The Dark Side of Outside Directors Performance

The Dark Side of Outside Directors: Do They Quit When They Are Most Needed? a working paper by Rüdiger Fahlenbrach, Swiss Finance Institute, Ecole Polytechnique Fédéralede Lausanne, Angie Low, Nanyang Business School, Nanyang Technological University,René M. Stulz, Department of Finance, The Ohio State University (link below) suggests that outside directors are actually rats, ready to leave a sinking ship when bad news is on the way instead of  a good earning's performance.  Reaching retirement age is the most common reason for director departure and Dark Side takes this into account along with a model of director turnover based on characteristics other than age, to define certain outside director departures as surprise or unexpected departures.  Dark Side ignores the departing directors stated rationale and  assesses surprise departures in relation to corporate performance, establishing a correlation between “surprise” departures by outside directors and ensuing disasters like earnings restatements, securities fraud claims, and  horrible earning's results. 

As Dark Side notes, association with a troubled company will damage the director's reputation, rendering him or her less attractive as a candidate for other boards.  The director's workload also expands with problems while the director's compensation does not, in fact the value of non-cash comp may be falling along with the stock price.

Dark Side recognizes that correlation is not causation and expends some effort ruling out the possibility that the companies are tanking because the outside directors left, rather than the outside directors leaving because they see bad news on the horizon.  In most cases, the events creating the bad news occur before the resignation, even if the results do not become public knowledge until later, thus  the departures are an unlikely cause.  I fully agree with Dark Side's interpretation on this point, but using retirement age departures as a control might produce some additional,  convincing data.

Some of Dark Side's analyses based on relative stock prices suggests an investment strategy that might produce a winning performance. Follow EDGAR reports on director departures, plus compare proxy statements year to year to pick up directors who simply fail to stand for reelection.  Each time you find a departure that is not clearly explained by age or some other extremely compelling rationale, short that company's stock.  You can take an equal long position on a broad index if you want to hedge against general market movement.

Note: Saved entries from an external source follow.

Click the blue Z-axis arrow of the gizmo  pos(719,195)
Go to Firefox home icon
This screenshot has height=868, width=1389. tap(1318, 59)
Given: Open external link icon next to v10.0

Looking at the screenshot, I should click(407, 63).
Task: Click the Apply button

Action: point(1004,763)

Massive kudos to  Profs. Fahlenbrach, Low and Stulz for questioning the sacred cow of the independent director.  Second, I think Dark Side is correct in positing that these outside director departures generate transitional costs and problems for the companies they formerly served, just at the point when the companies are having problems and needs experienced directors.  The closing query  on raising directors compensation to reduce desertions is relevant, but there may be a deeper question. 

How much is independence worth?.  The theory that checks are needed to rein in the potentially dictatorial power of the CEO makes sense to me, but are there actually  studies showing that increasing the percentage  of  outside directors improves corporate performance – on earnings, ESG or any other metric, even after the percentage is already high – will a board of ten do better with nine outside directors than eight?  Footnotes in Dark Side suggest there are inconsistent results on this, and certainly no clearly established “tipping point” beyond which extra independent directors do not matter.   Maybe, for example,  it's important to get a simple majority of outside directors on the full board, audit and comp committees, and any more than that is a needless expense in good times  and counterproductive in a crisis.